## Exercise instructions
Find and copy the lines in the records beneath this task that contain the word "output".

## Information given
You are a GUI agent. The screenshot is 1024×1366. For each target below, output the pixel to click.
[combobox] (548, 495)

---

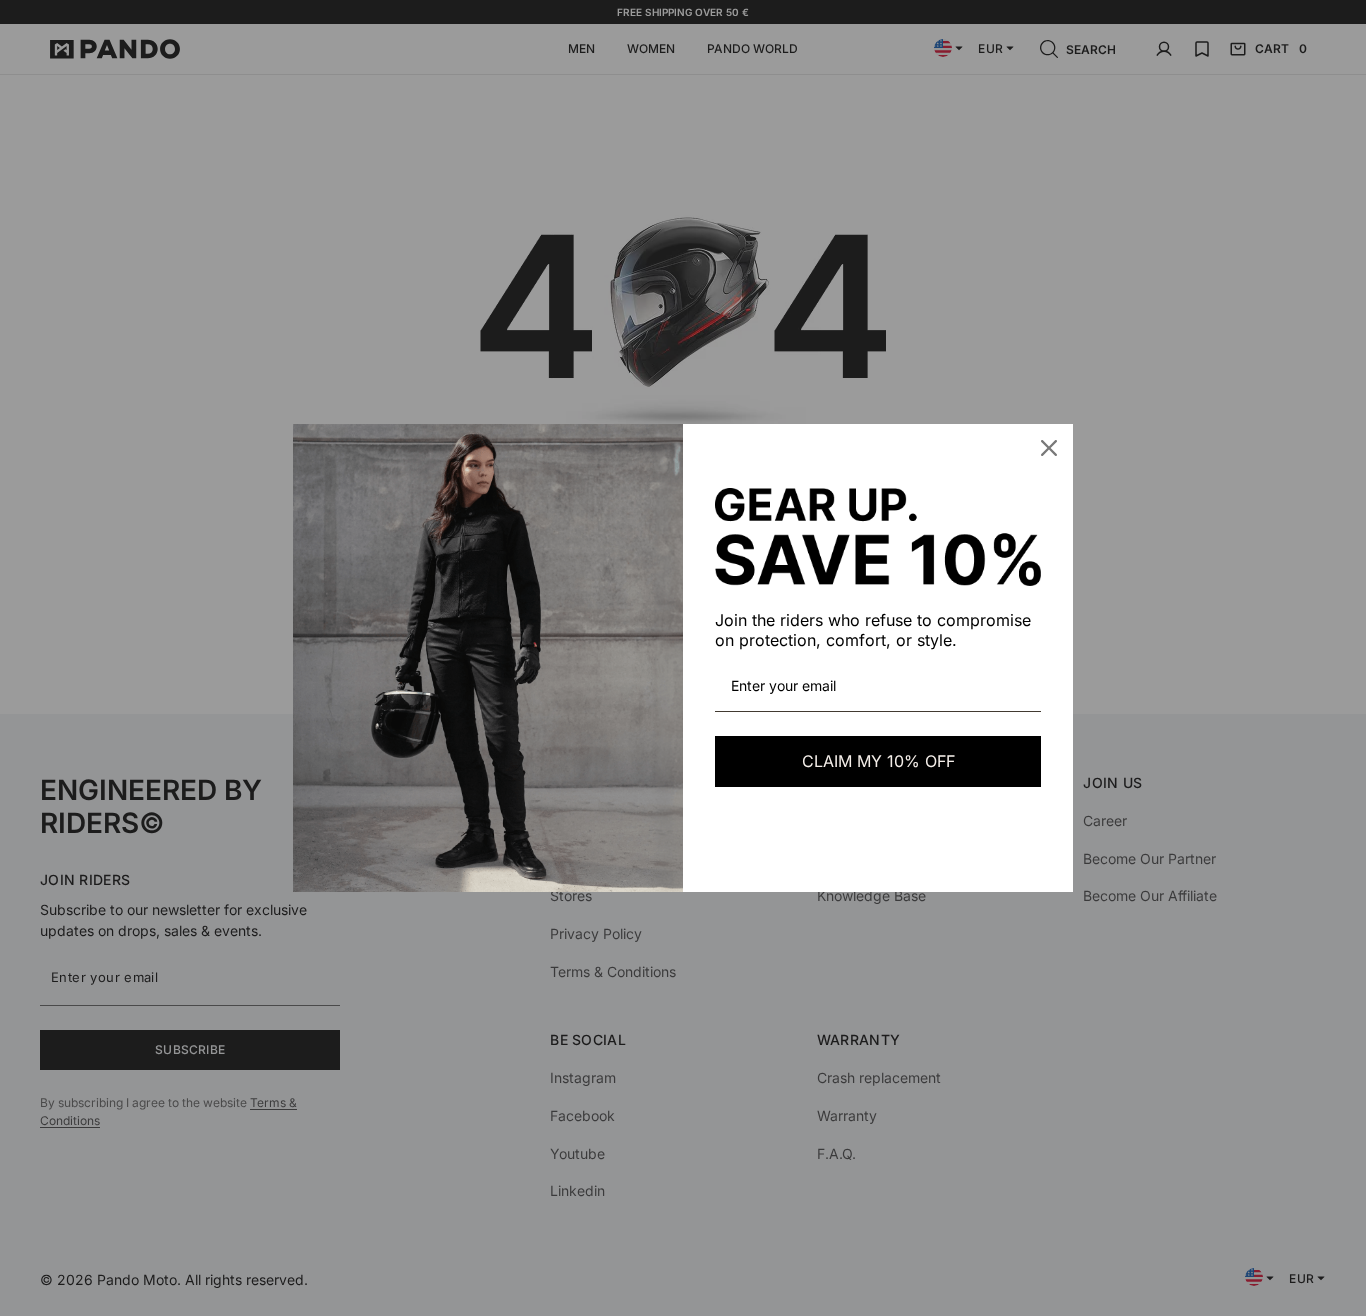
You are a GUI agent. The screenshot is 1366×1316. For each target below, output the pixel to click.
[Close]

==

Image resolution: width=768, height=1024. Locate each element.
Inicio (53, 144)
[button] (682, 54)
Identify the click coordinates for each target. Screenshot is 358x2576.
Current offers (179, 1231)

## Expected answer
You are a GUI agent. The screenshot is 1024×1366. For each target below, output the pixel to click.
You are a GUI agent. The screenshot is 1366×1316. For each target below, output the pixel to click.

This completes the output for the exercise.